Quanto aos pesticidas e outros produtos fitofarmacêuticos, a agricultura biológica autoriza apenas alguns, em situações, dosagens e frequência limitada e controlada. «São 50 aditivos autorizados ao invés dos 300 dos alimentos convencionais. Na verdade, são produtos sujeitos a um maior nível de controlo», esclarece Nádia Frazão, para quem o importante é fazer escolhas mais conscientes.

Efeito sazonal?

Altura do ano em que a maioria da população se preocupa mais em adotar uma alimentação saudável, seja por questões relacionadas com a perda de peso ou por maior disponibilidade para adquirir produtos frescos, pode pensar-se que, no verão, há uma maior procura pelos alimentos biológicos. Contudo, os entrevistados asseguram que tal não se verifica.

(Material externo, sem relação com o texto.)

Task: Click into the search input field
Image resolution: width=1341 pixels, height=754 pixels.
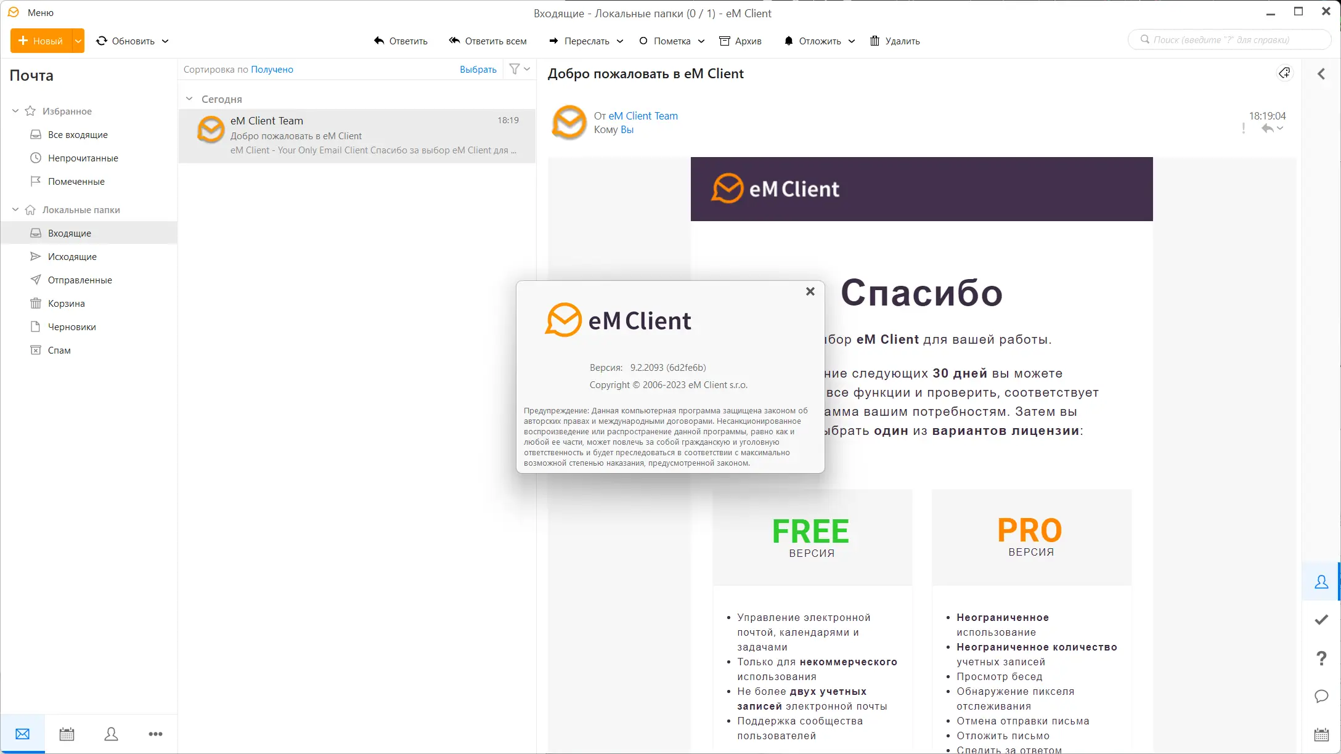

A nutricionista Ana Helena Pinto diz que tem sentido é que há sobretudo «mais pacientes interessados em adotar a escolha de alimentos ricos nutricionalmente, com valor positivo para a saúde – pessoal, social e do planeta. Por um lado, pelo aumento de patologias associadas ao estilo de vida – e, consequentemente, aos hábitos alimentares –, de sintomatologia de mal-estar sem patologia diagnosticada – como algumas queixas gastrointestinais – e pela tomada de consciência da responsabilidade pessoal e coletiva que todos temos, com as escolhas, também de consumo alimentar, que fazemos».

Artigo publicado originalmente na revista Viver Saudável #85 (setembro-outubro).